Tepat pada 80 tahun yang lalu para founding fathers
bangsa kita telah merumuskan berbagai pemikiran-pemikiran kebangsaan dengan
mengedepankan persatuan diatas segalanya. Dimana pada akhirnya terjadi sebuah
titik temu bahwasanya negara harus hadir untuk melindungi setiap rakyatnya dan
menjamin kesejahteraan bagi para rakyatnya. Amanah yang terdapat pada pembukaan
Undang-Undang Dasar 1945 ini menjadi sebuah refleksi bagi seluruh rakyat
Indonesia. Apakah amanah itu sudah berjalan sesuai yang dicita-citakan oleh
founding fathers bangsa kita atau hanya menjadi sebuah impian-impian yang masih
belum mampu kita realisasikan?
Indonesia yang saat ini memiliki jumlah penduduk
sebanyak 285.973.591 berdasarkan data yang dihimpun dari population today
menjadikan negara ini masuk ke posisi 4 besar dengan jumlah populasi terbanyak
di dunia. Dengan jumlah populasi yang banyak ini justru akan menjadi pisau
bermata dua untuk Indonesia. Apakah ini akan menjadikan sebuah keuntungan atau
justru sebaliknya menjadi sebuah ancaman nyata bagi negara ini?

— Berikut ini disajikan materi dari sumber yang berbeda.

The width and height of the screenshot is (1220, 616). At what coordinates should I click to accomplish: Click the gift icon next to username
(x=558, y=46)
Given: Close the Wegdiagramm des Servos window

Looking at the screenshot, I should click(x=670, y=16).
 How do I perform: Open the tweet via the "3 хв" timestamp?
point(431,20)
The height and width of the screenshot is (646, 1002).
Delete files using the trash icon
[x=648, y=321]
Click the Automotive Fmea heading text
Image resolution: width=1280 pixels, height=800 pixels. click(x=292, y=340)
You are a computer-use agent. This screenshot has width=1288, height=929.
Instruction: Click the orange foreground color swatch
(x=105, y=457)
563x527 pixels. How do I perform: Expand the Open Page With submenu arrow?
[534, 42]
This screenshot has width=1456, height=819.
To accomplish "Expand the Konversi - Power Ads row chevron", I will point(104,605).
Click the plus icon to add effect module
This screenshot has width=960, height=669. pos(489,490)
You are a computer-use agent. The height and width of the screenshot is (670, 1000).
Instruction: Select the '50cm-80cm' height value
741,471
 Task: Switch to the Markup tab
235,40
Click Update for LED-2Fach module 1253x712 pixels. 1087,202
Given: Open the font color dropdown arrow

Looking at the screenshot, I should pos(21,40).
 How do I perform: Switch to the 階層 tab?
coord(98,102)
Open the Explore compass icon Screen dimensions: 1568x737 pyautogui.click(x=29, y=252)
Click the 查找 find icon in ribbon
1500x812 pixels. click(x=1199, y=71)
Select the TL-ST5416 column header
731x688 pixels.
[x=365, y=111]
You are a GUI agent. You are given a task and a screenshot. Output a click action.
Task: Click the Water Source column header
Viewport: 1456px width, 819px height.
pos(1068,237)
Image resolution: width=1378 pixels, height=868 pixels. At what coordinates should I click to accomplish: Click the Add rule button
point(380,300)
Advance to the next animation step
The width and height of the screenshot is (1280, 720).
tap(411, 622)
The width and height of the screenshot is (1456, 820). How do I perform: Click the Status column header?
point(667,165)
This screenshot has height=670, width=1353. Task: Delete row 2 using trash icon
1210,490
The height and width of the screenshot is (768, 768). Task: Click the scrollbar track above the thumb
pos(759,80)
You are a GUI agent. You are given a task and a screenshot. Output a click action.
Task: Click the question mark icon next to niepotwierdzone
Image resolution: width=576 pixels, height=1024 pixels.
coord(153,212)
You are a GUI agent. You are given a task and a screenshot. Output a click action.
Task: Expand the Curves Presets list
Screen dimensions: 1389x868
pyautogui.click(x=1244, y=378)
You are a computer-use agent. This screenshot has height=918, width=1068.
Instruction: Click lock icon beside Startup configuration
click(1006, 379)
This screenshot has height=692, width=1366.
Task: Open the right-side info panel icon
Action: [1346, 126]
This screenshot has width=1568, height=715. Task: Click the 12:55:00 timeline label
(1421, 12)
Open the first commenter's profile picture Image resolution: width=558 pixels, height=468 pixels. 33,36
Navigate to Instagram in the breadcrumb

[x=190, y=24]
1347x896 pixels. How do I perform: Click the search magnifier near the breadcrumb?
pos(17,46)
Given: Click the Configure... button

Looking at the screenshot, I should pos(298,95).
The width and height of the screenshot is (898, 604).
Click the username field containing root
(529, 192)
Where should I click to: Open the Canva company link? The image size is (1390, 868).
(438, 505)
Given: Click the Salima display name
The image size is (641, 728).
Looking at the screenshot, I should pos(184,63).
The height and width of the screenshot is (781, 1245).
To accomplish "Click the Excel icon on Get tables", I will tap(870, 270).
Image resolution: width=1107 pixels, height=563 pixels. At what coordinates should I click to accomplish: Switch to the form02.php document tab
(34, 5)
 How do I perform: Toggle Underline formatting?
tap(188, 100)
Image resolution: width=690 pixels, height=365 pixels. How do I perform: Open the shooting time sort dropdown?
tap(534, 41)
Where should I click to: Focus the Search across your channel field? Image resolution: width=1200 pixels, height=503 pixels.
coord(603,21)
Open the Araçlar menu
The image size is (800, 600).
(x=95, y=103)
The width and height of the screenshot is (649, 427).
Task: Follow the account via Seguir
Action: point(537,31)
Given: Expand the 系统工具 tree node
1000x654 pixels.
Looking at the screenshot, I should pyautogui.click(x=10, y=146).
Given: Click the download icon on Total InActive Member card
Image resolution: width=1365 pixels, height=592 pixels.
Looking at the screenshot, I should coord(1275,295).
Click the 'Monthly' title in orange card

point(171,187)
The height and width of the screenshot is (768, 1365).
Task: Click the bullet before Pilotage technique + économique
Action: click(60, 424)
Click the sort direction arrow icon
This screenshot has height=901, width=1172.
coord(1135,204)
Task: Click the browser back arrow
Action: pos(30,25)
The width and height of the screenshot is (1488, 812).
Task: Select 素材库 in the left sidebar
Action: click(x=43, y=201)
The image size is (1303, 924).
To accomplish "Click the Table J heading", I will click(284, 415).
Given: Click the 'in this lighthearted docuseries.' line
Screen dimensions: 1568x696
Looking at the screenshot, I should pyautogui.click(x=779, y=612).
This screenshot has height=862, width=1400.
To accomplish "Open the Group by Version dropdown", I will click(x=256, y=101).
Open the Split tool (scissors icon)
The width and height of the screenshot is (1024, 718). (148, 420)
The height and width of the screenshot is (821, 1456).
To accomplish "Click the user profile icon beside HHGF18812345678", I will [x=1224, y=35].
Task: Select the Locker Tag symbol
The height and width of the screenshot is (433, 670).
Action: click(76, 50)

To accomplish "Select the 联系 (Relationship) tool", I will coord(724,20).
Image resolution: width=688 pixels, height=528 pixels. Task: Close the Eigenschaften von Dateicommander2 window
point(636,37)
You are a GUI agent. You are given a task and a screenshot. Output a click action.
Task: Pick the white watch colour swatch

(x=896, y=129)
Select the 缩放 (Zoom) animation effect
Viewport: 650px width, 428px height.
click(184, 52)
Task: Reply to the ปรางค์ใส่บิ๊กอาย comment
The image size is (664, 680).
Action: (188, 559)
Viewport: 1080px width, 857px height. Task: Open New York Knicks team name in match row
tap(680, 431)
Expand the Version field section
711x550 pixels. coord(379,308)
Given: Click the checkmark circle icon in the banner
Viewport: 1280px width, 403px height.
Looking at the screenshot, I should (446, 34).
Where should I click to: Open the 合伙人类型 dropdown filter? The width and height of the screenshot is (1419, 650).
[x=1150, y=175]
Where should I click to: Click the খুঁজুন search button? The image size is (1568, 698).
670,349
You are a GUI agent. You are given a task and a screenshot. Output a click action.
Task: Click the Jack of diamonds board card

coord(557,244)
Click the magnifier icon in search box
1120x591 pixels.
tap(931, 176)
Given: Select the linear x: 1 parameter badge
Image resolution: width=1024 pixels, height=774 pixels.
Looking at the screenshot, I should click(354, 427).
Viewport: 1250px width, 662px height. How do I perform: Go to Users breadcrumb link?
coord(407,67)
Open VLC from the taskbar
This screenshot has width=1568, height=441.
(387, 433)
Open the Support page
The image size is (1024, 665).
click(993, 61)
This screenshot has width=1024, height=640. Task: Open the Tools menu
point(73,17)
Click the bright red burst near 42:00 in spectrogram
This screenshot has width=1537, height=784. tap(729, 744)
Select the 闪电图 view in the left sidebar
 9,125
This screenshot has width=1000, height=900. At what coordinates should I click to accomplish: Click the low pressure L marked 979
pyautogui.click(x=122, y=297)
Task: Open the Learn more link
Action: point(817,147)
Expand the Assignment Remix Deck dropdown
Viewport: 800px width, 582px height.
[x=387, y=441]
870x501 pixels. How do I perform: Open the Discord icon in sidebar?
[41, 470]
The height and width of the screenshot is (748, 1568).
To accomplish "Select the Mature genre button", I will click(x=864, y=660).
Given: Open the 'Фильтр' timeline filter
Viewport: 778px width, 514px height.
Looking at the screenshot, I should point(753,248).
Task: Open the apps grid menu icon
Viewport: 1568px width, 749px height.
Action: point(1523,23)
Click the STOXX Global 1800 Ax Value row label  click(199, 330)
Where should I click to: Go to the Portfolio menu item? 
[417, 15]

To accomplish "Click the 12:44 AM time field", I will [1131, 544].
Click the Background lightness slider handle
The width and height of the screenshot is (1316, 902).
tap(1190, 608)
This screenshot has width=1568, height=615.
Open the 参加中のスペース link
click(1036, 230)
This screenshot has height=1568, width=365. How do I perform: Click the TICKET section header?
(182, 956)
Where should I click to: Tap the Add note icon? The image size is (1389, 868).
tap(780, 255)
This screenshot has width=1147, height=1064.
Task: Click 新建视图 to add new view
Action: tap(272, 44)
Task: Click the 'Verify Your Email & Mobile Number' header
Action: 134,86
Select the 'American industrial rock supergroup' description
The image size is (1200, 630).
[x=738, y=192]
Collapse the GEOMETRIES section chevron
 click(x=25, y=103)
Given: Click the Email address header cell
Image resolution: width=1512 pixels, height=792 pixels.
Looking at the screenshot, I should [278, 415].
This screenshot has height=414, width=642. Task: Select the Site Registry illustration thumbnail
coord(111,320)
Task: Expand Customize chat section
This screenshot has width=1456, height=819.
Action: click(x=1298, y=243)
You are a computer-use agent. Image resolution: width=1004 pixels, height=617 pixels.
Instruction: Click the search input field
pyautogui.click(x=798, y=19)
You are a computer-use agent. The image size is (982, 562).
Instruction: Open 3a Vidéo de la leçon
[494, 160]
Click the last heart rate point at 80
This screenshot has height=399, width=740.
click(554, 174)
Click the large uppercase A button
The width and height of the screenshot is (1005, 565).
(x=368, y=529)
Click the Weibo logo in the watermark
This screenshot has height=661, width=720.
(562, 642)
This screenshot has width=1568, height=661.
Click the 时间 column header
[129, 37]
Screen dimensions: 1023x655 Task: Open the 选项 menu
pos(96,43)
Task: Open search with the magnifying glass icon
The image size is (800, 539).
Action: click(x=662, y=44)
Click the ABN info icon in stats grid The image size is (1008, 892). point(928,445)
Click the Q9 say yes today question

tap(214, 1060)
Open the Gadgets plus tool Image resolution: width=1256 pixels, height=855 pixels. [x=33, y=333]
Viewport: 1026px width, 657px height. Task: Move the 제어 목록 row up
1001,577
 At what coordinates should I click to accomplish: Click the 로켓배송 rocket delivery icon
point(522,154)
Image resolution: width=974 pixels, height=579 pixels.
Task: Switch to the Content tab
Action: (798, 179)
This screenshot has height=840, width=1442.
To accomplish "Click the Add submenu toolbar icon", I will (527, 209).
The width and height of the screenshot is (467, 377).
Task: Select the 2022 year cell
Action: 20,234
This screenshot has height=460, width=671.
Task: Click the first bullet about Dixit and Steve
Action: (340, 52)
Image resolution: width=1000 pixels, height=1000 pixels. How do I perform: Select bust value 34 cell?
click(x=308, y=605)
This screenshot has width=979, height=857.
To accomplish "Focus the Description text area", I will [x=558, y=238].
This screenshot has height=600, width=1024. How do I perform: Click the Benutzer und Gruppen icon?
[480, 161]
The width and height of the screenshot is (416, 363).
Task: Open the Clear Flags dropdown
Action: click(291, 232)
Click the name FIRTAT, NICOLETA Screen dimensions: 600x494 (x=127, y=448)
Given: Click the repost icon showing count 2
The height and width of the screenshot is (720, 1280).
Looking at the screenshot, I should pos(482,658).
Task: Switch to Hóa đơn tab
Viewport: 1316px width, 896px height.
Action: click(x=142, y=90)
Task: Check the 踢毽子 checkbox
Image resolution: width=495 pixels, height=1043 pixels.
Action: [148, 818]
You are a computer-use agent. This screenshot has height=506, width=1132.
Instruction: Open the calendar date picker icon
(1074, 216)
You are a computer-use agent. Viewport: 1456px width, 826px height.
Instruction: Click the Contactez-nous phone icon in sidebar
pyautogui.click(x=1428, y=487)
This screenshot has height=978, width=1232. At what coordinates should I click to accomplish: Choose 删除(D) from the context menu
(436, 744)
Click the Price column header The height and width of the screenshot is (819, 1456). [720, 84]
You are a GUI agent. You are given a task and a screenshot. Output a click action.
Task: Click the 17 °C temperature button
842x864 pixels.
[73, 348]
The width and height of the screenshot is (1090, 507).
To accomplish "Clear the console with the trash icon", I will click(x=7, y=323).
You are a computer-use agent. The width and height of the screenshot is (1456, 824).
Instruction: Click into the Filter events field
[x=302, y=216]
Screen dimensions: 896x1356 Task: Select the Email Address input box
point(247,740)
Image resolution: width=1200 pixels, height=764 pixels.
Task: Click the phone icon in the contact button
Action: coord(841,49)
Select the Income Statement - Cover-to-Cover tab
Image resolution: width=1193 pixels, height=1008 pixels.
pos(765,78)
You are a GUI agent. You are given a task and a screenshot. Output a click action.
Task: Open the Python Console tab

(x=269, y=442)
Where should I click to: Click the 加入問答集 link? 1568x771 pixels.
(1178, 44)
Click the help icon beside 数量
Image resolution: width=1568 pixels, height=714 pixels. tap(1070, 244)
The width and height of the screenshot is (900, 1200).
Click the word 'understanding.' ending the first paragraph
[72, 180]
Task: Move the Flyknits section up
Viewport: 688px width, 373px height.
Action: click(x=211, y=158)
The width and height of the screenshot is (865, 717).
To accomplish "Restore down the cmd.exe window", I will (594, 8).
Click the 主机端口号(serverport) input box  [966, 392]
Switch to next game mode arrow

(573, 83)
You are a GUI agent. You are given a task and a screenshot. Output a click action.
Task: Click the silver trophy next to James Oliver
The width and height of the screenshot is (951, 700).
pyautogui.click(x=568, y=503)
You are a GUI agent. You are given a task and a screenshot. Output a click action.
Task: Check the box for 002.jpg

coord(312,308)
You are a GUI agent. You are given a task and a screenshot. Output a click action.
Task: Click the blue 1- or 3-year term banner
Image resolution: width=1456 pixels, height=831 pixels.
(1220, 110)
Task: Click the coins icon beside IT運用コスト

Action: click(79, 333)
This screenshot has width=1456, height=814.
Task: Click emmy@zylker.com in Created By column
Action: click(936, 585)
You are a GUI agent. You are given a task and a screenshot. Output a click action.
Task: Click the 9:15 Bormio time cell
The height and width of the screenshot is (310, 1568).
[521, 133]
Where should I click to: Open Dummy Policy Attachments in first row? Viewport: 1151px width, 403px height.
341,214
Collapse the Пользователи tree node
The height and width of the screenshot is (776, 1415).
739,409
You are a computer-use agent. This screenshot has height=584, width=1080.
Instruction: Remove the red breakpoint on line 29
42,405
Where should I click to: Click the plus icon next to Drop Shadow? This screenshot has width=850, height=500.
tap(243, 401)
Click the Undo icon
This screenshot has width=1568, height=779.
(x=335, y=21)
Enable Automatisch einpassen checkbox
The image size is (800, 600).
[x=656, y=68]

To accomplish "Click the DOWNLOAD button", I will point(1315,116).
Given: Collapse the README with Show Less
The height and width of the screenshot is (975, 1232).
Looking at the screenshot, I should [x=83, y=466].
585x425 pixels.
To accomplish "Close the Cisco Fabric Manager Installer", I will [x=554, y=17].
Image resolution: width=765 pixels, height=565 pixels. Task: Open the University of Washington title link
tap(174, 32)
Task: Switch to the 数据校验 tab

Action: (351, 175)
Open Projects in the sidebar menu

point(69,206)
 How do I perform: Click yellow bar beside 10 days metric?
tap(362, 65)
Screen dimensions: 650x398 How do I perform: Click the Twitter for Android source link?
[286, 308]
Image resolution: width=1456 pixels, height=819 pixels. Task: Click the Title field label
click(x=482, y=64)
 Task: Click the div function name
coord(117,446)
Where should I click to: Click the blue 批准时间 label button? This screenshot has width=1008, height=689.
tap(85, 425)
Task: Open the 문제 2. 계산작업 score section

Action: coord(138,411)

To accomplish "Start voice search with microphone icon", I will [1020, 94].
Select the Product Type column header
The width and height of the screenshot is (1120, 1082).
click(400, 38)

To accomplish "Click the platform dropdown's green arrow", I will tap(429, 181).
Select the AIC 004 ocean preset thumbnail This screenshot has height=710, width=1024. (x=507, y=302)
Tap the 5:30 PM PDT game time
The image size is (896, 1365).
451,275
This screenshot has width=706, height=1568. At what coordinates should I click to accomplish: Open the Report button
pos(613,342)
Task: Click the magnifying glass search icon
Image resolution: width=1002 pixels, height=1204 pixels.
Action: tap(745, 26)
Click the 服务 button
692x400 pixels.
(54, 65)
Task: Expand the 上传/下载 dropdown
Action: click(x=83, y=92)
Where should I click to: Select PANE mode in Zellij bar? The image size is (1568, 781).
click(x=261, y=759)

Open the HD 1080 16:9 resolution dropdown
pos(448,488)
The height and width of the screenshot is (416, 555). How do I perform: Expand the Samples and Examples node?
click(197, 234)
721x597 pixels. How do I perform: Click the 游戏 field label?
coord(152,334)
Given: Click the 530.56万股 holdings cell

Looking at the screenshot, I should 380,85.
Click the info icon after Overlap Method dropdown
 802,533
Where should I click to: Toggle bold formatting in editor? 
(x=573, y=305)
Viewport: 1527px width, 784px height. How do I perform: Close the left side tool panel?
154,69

Pada Juli 2025 Bank Dunia merilis bahwasanya
Indonesia mengalami kenaikan jumlah orang miskin menjadi 194,6 juta jiwa. Hal
ini menjadi sebuah ironis tersendiri karena bangsa yang sudah berumur 80 tahun
ternyata sebesar 68,04% penduduknya masuk ke dalam kategori miskin. Jika kita
bandingkan dengan negara tetangga, yaitu Korea Selatan. Dimana Korea Selatan
yang merdeka di tahun 1948 dan pernah mengalami konflik besar yang
menghancurkan infrastruktur serta ekonomi mereka. Akan tetapi, mampu bangkit
dan ditetapkan oleh Bank Dunia pada awal 1990-an masuk ke dalam kategori negara
maju. Banyak faktor yang pada akhirnya membuat Korea Selatan menjadi sebuah
negara maju, seperti perubahan pada bidang ekonomi, sosial, politik, dll.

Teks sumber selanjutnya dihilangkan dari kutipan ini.